In realtà, a Ropert non sfugge il fatto che c'è stata almeno una rivoluzione che non è sfociata nella dittatura: quella americana. Ma fu la Rivoluzione americana un'autentica rivoluzione o non piuttosto una guerra di indipendenza? Essa, in effetti, non fu caratterizzata dalla guerra civile, bensì dalla guerra di una nazione contro un'altra nazione. Il risultato fu che essa, invece di fratturare la società americana, la rese ancor più compatta di quanto già non fosse; il che offrì la chance di istituzionalizzare un complesso di leggi largamente condiviso, grazie al quale la lotta per la conquista del potere poté svolgersi pacificamente nel quadro di un sistema di guarentigie posto a presidio delle libertà e dei diritti dei cittadini. Ben altro fu l'andamento delle rivoluzioni esplose in Inghilterra, in Francia e in Russia. Nate dalla sincera indignazione contro governi tirannici, esse sfociarono nell'asservimento della società civile all'illimitato potere di un'élite che proclamava di incarnare la volontà popolare nello stesso momento in cui calpestava i più elementari diritti dei governati. Giustamente, perciò, Ropert, dopo aver mostrato che l'"impazzimento" delle rivoluzioni è la conseguenza logica della pretesa di materializzare il sogno del Paradiso restaurato, rivaluta la funzione storica di ciò che si è soliti chiamare "reazione termidoriana". La quale, in buona sostanza, altro non è stata, in Inghilterra come in Francia, che una rivolta della società civile contro le pretese dei "fanatici dell'Apocalisse" di rimodellare autocraticamente l'ordine sociale alla luce della loro ideologia palingenetica. Per contro, in Russia non ci fu alcuna reazione termidoriana e, precisamente per questo, la società civile fu triturata dalla macchina totalitaria costruita da Lenin e perfezionata da Stalin.

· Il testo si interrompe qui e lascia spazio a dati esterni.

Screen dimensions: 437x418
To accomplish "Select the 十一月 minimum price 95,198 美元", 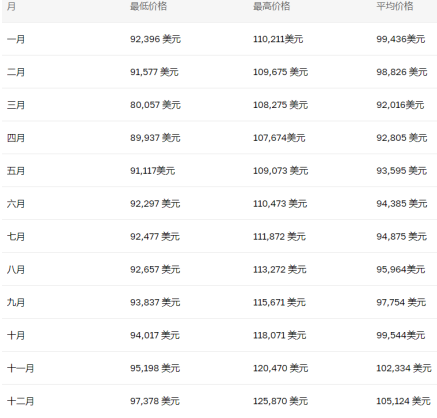I will click(155, 368).
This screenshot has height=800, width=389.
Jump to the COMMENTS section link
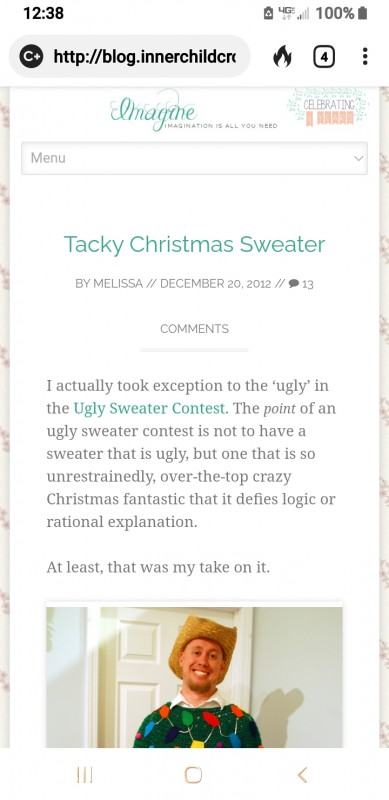pyautogui.click(x=194, y=329)
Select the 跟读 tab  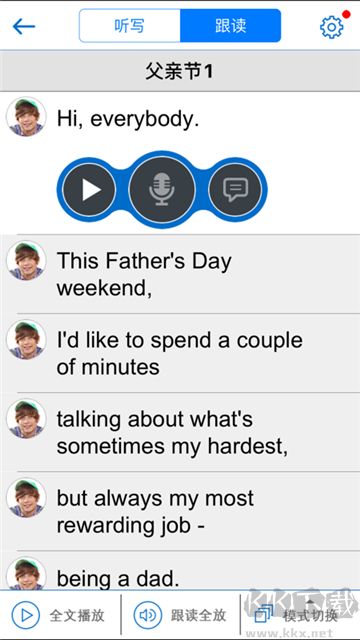pyautogui.click(x=231, y=26)
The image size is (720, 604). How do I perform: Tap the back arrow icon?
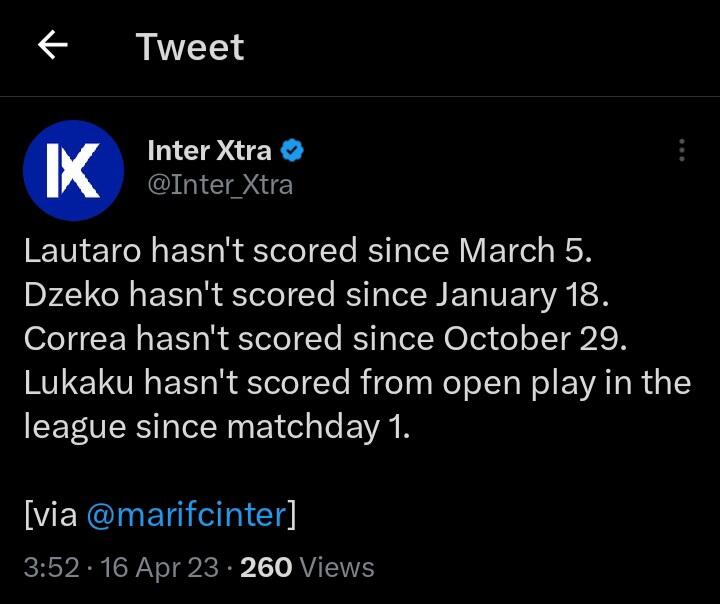click(x=52, y=46)
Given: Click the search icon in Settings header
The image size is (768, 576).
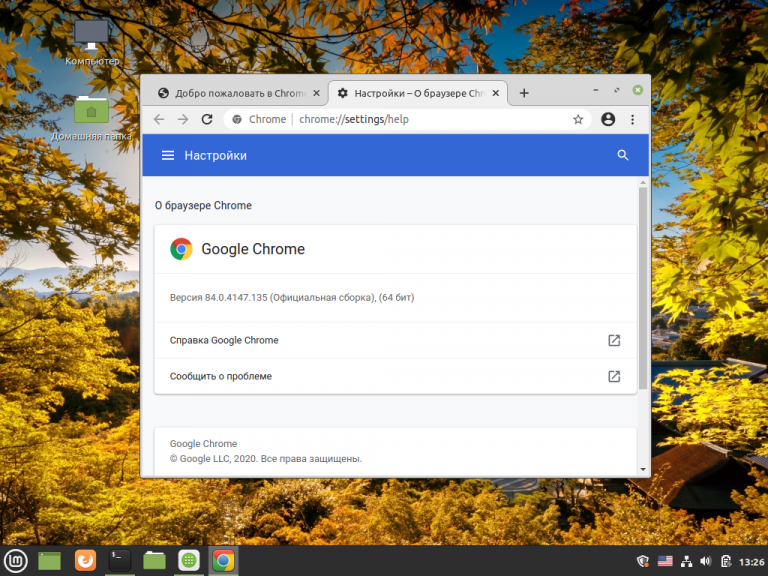Looking at the screenshot, I should point(623,155).
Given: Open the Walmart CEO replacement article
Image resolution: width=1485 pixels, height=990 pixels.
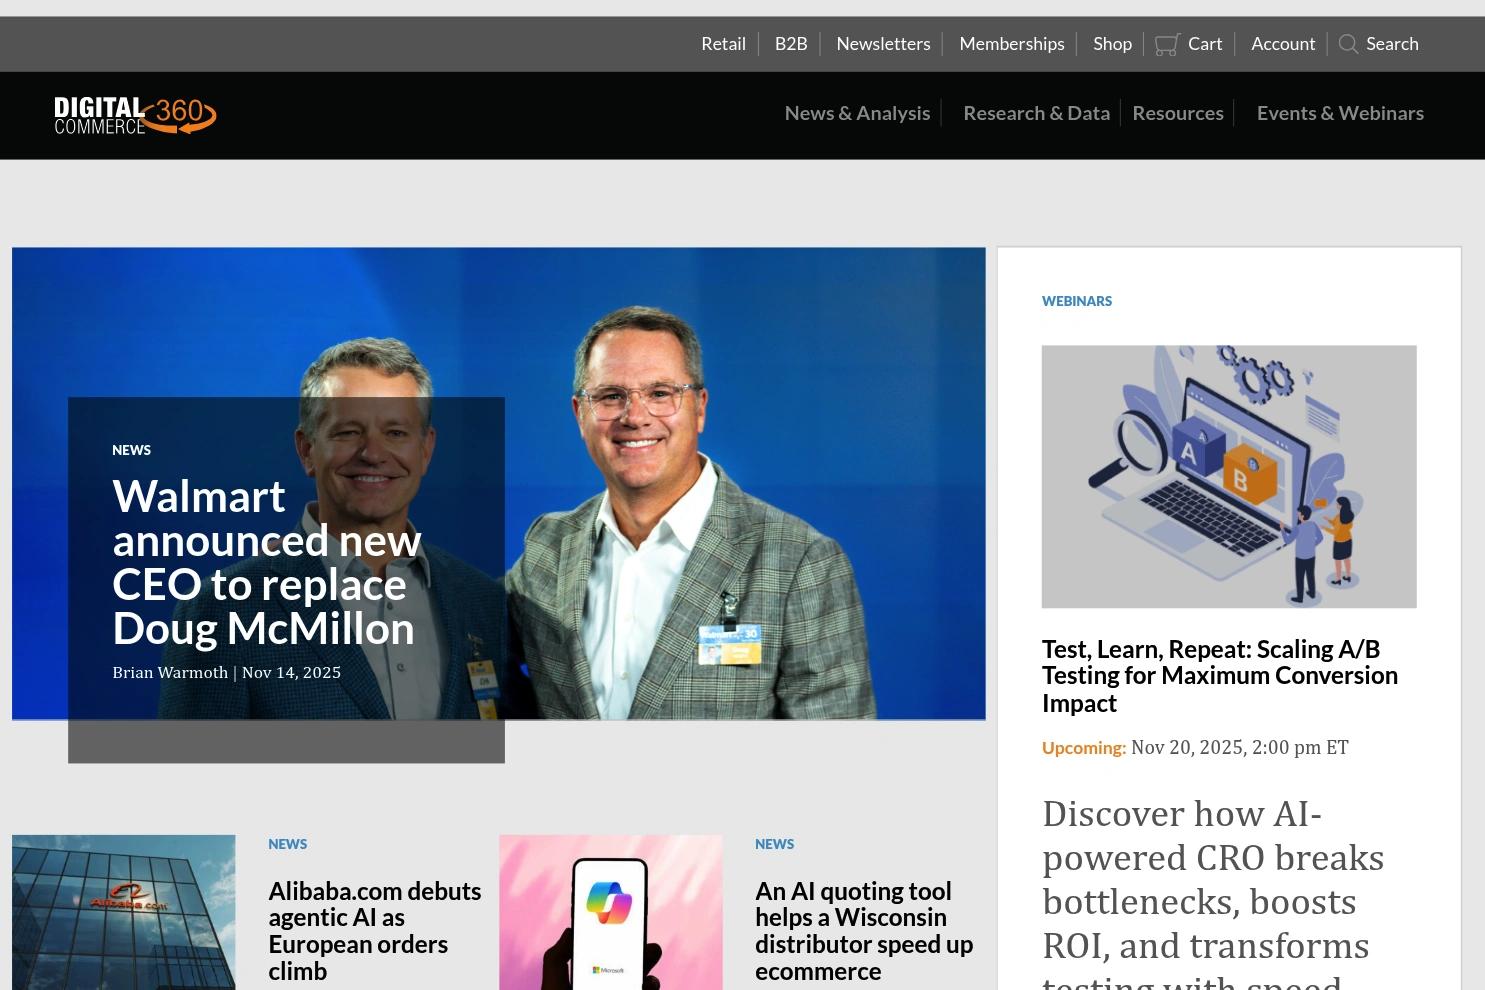Looking at the screenshot, I should pos(266,561).
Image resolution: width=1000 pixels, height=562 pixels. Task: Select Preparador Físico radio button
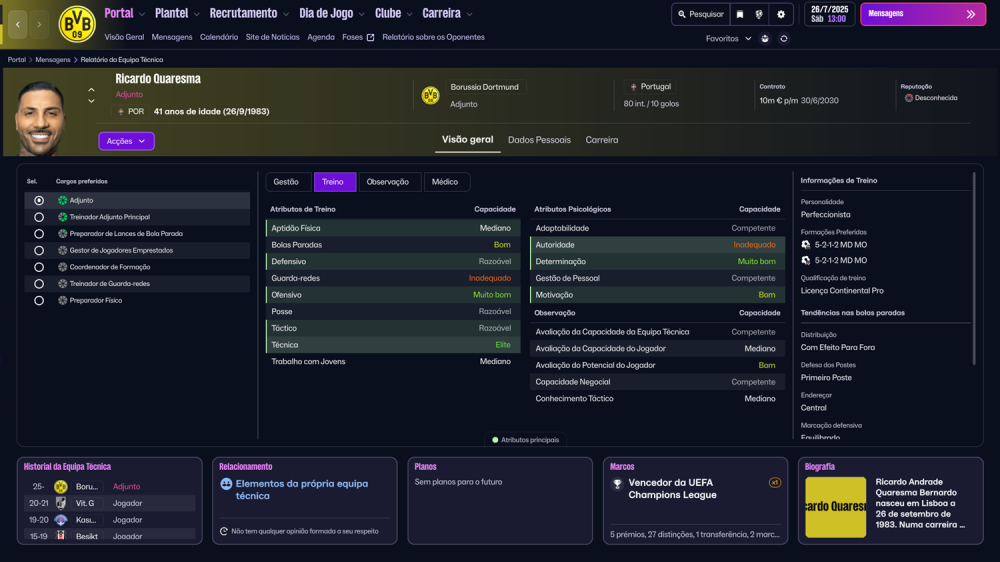coord(39,300)
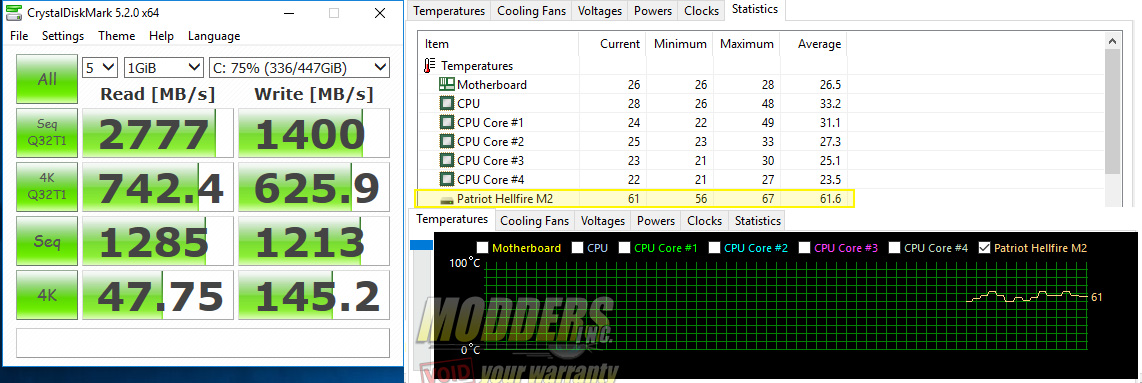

La conclusione che si evince dall'analisi di Ropert è che, quando, per dirla con il lessico hegeliano, la rivoluzione si sviluppa secondo il suo concetto, l'esito finale non può che essere il soffocamento della libertà poiché questa, per attecchire e svilupparsi, ha bisogno di una cultura politica moderata, orientata al compromesso e al riaggiustamento continuo delle istituzioni: tutte cose incompatibili con la cultura rivoluzionaria, ossessionata dall'idea che sia imperativo tutto distruggere per tutto ricostruire. Un'idea tipicamente millenarista, che non poteva non produrre quello che ha regolarmente prodotto: all'inizio, irrefrenabili entusiasmi ed esaltanti aspettative; alla fine, cumuli di rovine materiali e morali. Sennonché la retorica rivoluzionaria è riuscita, per ben due secoli, a stravolgere la realtà. Ha attribuito alla violenza poteri taumaturgici e ha sentenziato, contro l'evidenza dei fatti, che la politica della tabula rasa fosse la via maestra per avanzare verso la "società dei liberi e degli eguali". Solo quando il sistema sovietico, nato dal più rigoroso e consequenziale esperimento rivoluzionario che sia stato mai compiuto, è collassato, vittima delle sue insanabili contraddizioni interne, il mito del mondo rovesciato ha cessato di tiranneggiare gli spiriti. E allora, finalmente, è emersa una verità che avrebbe dovuto essere chiara sin dal giorno in cui il saggio Montaigne, rivolgendosi a coloro che pensavano di poter ri-fare la società annientando tutte le istituzioni esistenti, così si esprimeva: "Mettersi a rifondare una così gran massa e a cambiare le fondamenta d'un così grande edificio è cosa degna di coloro che per pulire cancellano, che vogliono emendare i difetti particolari per mezzo di una confusione generale e guarire le malattie con la morte. Chiunque si propone soltanto di tagliar via quello che lo fa soffrire, rimane a mezza strada, poiché il bene non succede necessariamente al male; un altro male può succedere ad esso, e peggiore".

13 settembre 2002

André Ropert, La sconfitta delle rivoluzioni, Ideazione Editrice, Roma, 2002, € 22.